Productive Robotics
Nonius Encoder Calibration
Implemented absolute position calibration using Nonius (Vernier) encoders in C++ — a mathematical technique that resolves exact joint position across power cycles without homing sequences. Two gears with slightly different tooth counts (51 and 49) create a beat frequency that uniquely identifies the absolute revolution from a single encoder reading at 14-bit resolution (16,384 counts/rev). The same absolute position sensing technique used in high-end industrial robots from ABB, KUKA, and Fanuc.

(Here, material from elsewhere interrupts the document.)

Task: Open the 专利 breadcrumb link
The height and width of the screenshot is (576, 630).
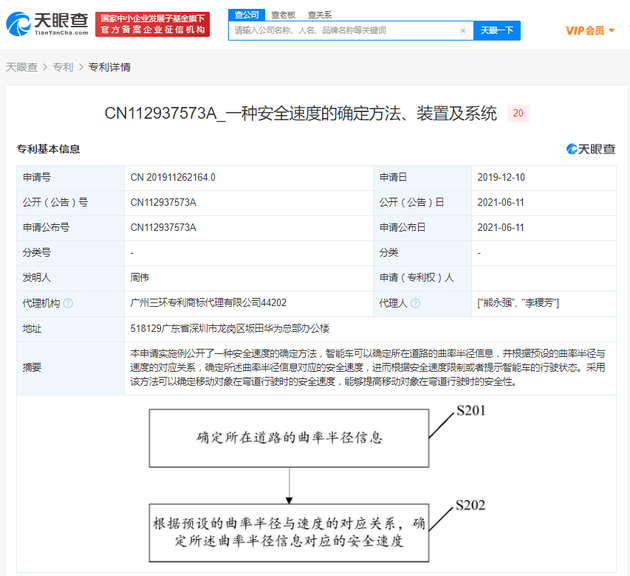Action: click(62, 67)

Implemented the Vernier calculation algorithm in C++ (nonius_encoder.cpp): two gears with slightly different tooth counts (G1=51 output gear, G2=49 nonius gear) are mechanically coupled to the joint shaft, each with its own 14-bit encoder (16,384 counts per revolution). Because the tooth counts differ by 2, the relative phase between the two encoder readings uniquely identifies which absolute revolution the joint is at — the same mathematical principle used in Vernier calipers. The core algorithm: output_counts = fmod(motor_raw_rad × COUNTS_PER_REV / (2π), COUNTS_PER_REV), then revolutions = round((nonius_counts × G2 - output_counts × G1) / (COUNTS_PER_REV × (G1 - G2))), yielding the absolute revolution count from a single pair of encoder readings.

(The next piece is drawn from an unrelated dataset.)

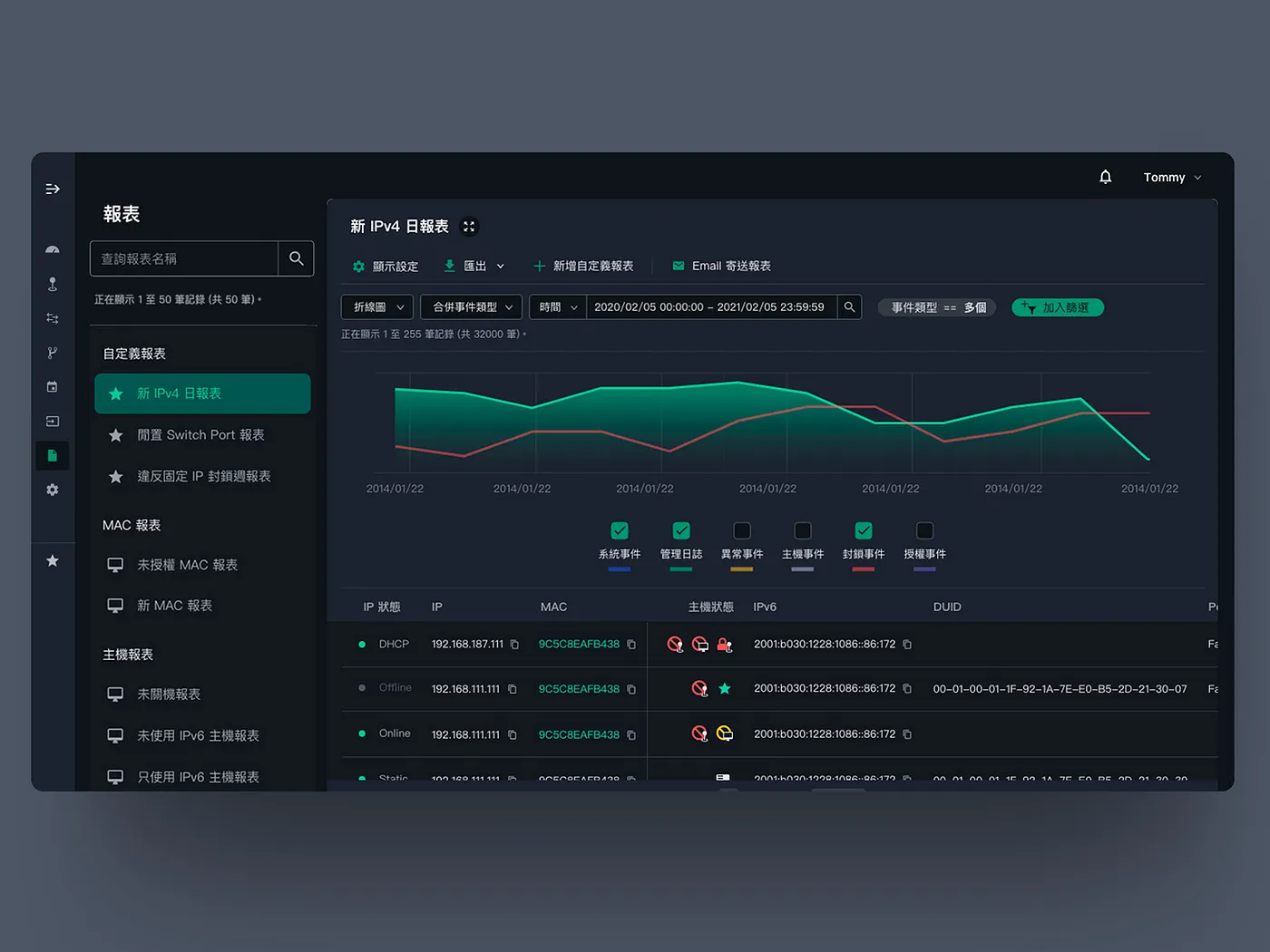Click the fullscreen icon next to 新 IPv4 日報表
Viewport: 1270px width, 952px height.
tap(469, 227)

Configured per-joint gear ratio pairs from frybot.yaml: 51:49 for the main revolute and prismatic joints (J1, J2), 15:14 for the auxiliary BRS joints (BRS_V, BRS_H). For prismatic joints, the algorithm includes linear scale conversion factors (0.02, 0.01272, 0.03048 meters per revolution) to convert the rotary encoder output into linear position in meters. The computed home offset is stored to the ROS parameter server, surviving runtime but recalculated on each power-up via the calibration sequence. Nonius board polling uses a 5-second timeout with 50 retries at 100ms intervals waiting for the encoder board hardware to report valid data.
The practical benefit is eliminating homing sequences entirely — the robot knows its exact absolute position immediately on power-up from a single encoder reading, without needing to drive to a limit switch or reference point. This matters for three critical reasons in industrial robotics: safety (no unexpected motion on startup — the robot doesn't need to move to find home), uptime (no homing delay before the robot can start working — critical in production environments where minutes of downtime cost money), and crash recovery (the robot knows exactly where it is even after an unexpected power loss or emergency stop, enabling safe recovery without operator intervention).